Todd Phillips, a fellow at the Roosevelt Institute, a New York-based liberal think tank, agreed new legislation is the best option, but that regulators may have options to take action under existing law. 

The FDIC can stop banks from paying bonuses and raises to executives if the agency finds the institution to be severely undercapitalized or otherwise unsound. That authority could allow for executive pay to be clawed back, but it’s unclear whether the FDIC could use it after a bank has already failed, Phillips said on Twitter, adding that it would only apply to Signature as the FDIC was its primary regulator. 

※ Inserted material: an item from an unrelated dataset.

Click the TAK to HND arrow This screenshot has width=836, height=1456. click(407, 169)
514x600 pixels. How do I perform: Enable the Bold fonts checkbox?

Another path could be a Securities and Exchange Commission rule that requires public companies to have policies to recover incentive compensation paid to executives based on inaccurate disclosures. The FDIC, when it takes over a bank, essentially becomes company management and can enforce existing corporate policies, Phillips said in an interview. 

“So if these banks had those policies in place, the FDIC could use them. I don’t know whether they did or not, but that is one avenue,” he said. 

The strategy has its limits. The policies need to have been in place before the banks failed and the FDIC took over. It would also only apply to compensation paid to executives as a reward for performance, and only be triggered by a correction of a bank’s prior financial reports. 

The FDIC could correct previous financial reports if it finds mistakes, but it’s not clear whether SVB’s Becker sold stock that was awarded as part of an incentive compensation package, Phillips said. 

“What is currently permitted? That is the million dollar question,” he said. “There’s just so much that is unclear here because you need to have access to the bank’s private documents, and we in the public just don’t have that.”

Lindsey McPherson contributed to this report.